I wasn't comparing a Lance to a 300cc bike. I just used this picture because it was nice. This bike is actually $6,000...
I think you were when you said:
Quote:
Originally Posted by KennyT
If I were a buyer today who wanted that retro "Vespa" look, I would look at a Lance Cali Classic over a Vespa...
People who want a Vespa don't just want the "look" they want the quality and resale. First Vespa I bought was a used ET 4. I sold it 3 years later for $200 less than I paid for it. That same scooter now 8 years old is still worth almost 2/3rds of its original price. I know the current owner and what she has been offered by someone who wants to buy it. I could sell my GTS tomorrow for about $2,000 less than what I paid for it out the door from the Vespa dealership including title, tax and license five years ago.
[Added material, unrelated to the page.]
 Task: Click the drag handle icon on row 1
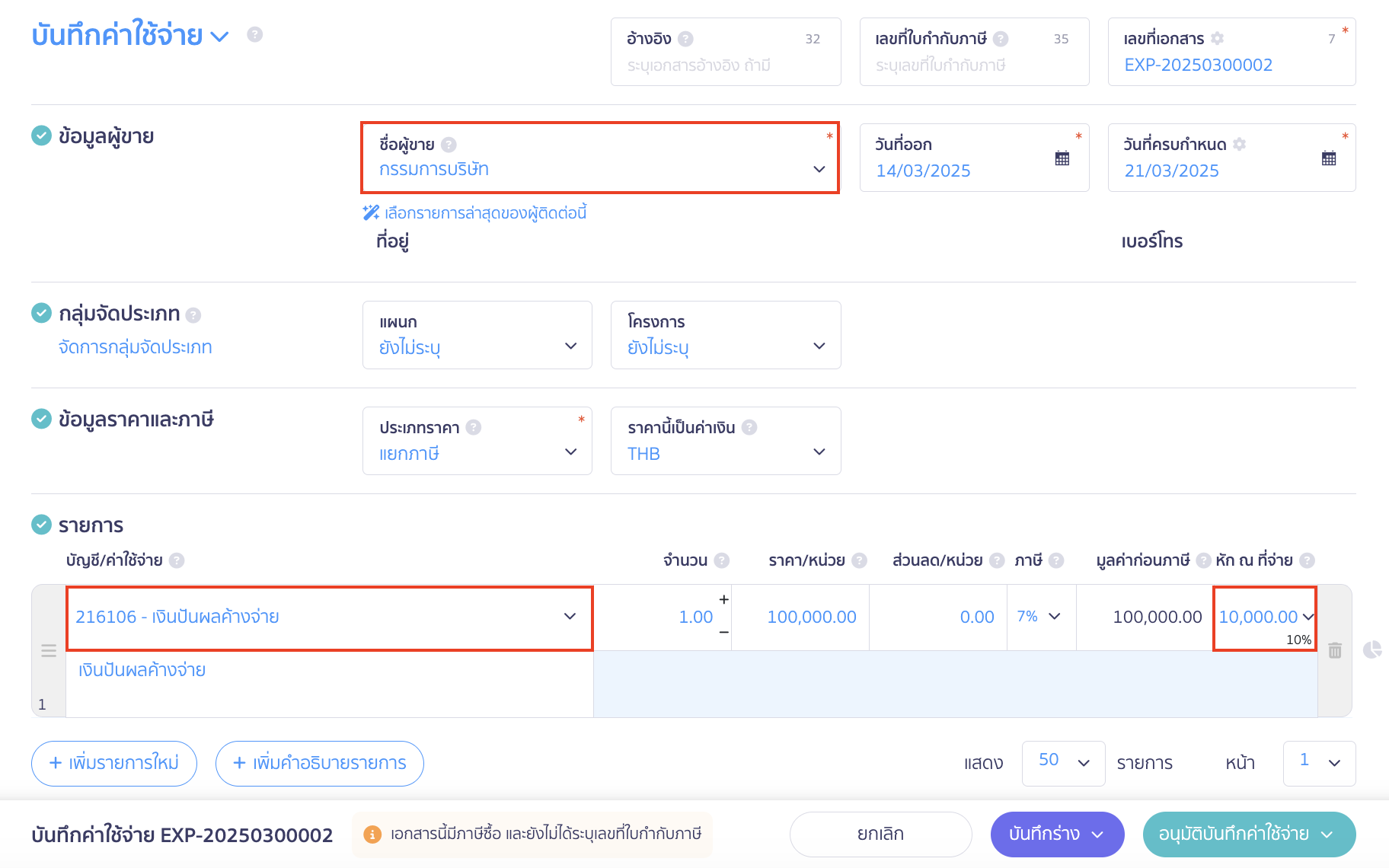[49, 651]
I see 6 month old off brand scooters regularly on craigs list that they are trying to sell and when they do go it is for less than half what the new purchase price was if the scoot is running well and hasn't been dropped.

You seriously need to do more market research into scooter riders and who exactly is your target market along with the demographics of the area you intend to open a shop. If your target market really is people with incomes over $100,000k they will demand quality. If you are going to target students and others where low entry price is paramount make sure that you can do enough volume and make enough income from maintenance to pay your mechanic and make a living.